→ **Short task**: Recast the material from the line with "This screenshot has height=631, width=1280." up to and including the line with "click(305, 313)" as a Markdown table with two columns, No. and Text. Number each row and skip blank lines.

Items from a dataset

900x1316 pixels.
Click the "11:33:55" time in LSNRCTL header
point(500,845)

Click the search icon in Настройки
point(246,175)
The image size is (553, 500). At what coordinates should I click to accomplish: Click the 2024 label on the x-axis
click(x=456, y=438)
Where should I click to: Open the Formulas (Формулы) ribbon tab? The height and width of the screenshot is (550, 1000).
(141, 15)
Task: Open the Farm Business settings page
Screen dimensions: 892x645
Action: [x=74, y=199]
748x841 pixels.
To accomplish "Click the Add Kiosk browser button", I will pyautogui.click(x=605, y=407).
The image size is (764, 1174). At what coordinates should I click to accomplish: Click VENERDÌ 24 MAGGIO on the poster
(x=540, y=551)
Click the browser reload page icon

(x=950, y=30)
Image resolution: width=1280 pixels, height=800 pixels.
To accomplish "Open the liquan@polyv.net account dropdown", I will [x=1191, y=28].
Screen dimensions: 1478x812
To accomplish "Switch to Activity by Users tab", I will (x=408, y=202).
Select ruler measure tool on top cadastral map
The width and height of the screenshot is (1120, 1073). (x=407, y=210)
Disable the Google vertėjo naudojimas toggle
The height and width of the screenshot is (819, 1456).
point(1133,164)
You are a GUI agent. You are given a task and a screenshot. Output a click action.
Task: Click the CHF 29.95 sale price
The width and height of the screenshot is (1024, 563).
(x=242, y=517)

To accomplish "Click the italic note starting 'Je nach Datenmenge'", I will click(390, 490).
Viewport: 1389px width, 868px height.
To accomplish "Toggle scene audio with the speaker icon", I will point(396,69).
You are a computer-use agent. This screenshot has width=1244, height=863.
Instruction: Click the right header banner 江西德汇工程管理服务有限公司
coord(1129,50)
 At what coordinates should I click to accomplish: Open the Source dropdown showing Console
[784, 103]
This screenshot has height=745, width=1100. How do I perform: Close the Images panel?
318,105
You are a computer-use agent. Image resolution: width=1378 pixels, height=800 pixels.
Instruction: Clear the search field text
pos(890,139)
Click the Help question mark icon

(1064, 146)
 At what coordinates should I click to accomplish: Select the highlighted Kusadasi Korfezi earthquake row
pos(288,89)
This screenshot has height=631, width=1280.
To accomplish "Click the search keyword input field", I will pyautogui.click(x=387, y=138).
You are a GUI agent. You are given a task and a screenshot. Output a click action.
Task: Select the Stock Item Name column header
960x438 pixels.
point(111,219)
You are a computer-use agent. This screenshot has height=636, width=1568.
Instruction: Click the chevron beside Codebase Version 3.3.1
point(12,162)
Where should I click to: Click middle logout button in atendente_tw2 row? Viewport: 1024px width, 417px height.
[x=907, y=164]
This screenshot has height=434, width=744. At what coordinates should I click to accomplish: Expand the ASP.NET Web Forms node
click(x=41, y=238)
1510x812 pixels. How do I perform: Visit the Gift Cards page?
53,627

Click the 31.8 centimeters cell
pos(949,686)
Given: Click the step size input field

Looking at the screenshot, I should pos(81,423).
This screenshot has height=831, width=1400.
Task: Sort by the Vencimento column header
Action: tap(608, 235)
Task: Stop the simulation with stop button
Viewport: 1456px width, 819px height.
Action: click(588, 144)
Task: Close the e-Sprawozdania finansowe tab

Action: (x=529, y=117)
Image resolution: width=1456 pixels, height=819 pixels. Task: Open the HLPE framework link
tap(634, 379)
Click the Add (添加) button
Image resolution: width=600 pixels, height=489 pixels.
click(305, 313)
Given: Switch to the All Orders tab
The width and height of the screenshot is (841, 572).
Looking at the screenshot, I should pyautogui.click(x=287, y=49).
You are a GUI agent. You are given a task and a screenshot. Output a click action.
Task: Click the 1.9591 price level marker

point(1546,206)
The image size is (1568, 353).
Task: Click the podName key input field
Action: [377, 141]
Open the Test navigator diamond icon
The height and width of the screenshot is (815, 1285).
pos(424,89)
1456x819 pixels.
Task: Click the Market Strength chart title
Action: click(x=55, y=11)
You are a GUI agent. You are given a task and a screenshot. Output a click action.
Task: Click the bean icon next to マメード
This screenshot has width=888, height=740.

→ **Written solution**:
| No. | Text |
|---|---|
| 1 | This screenshot has height=631, width=1280. |
| 2 | To accomplish "Click the search keyword input field", I will pyautogui.click(x=387, y=138). |
| 3 | You are a GUI agent. You are given a task and a screenshot. Output a click action. |
| 4 | Task: Select the Stock Item Name column header |
| 5 | 960x438 pixels. |
| 6 | point(111,219) |
| 7 | You are a computer-use agent. This screenshot has height=636, width=1568. |
| 8 | Instruction: Click the chevron beside Codebase Version 3.3.1 |
| 9 | point(12,162) |
| 10 | Where should I click to: Click middle logout button in atendente_tw2 row? Viewport: 1024px width, 417px height. |
| 11 | [x=907, y=164] |
| 12 | This screenshot has height=434, width=744. At what coordinates should I click to accomplish: Expand the ASP.NET Web Forms node |
| 13 | click(x=41, y=238) |
| 14 | 1510x812 pixels. How do I perform: Visit the Gift Cards page? |
| 15 | 53,627 |
| 16 | Click the 31.8 centimeters cell |
| 17 | pos(949,686) |
| 18 | Given: Click the step size input field |
| 19 | Looking at the screenshot, I should pos(81,423). |
| 20 | This screenshot has height=831, width=1400. |
| 21 | Task: Sort by the Vencimento column header |
| 22 | Action: tap(608, 235) |
| 23 | Task: Stop the simulation with stop button |
| 24 | Viewport: 1456px width, 819px height. |
| 25 | Action: click(588, 144) |
| 26 | Task: Close the e-Sprawozdania finansowe tab |
| 27 | Action: (x=529, y=117) |
| 28 | Image resolution: width=1456 pixels, height=819 pixels. Task: Open the HLPE framework link |
| 29 | tap(634, 379) |
| 30 | Click the Add (添加) button |
| 31 | Image resolution: width=600 pixels, height=489 pixels. |
| 32 | click(305, 313) |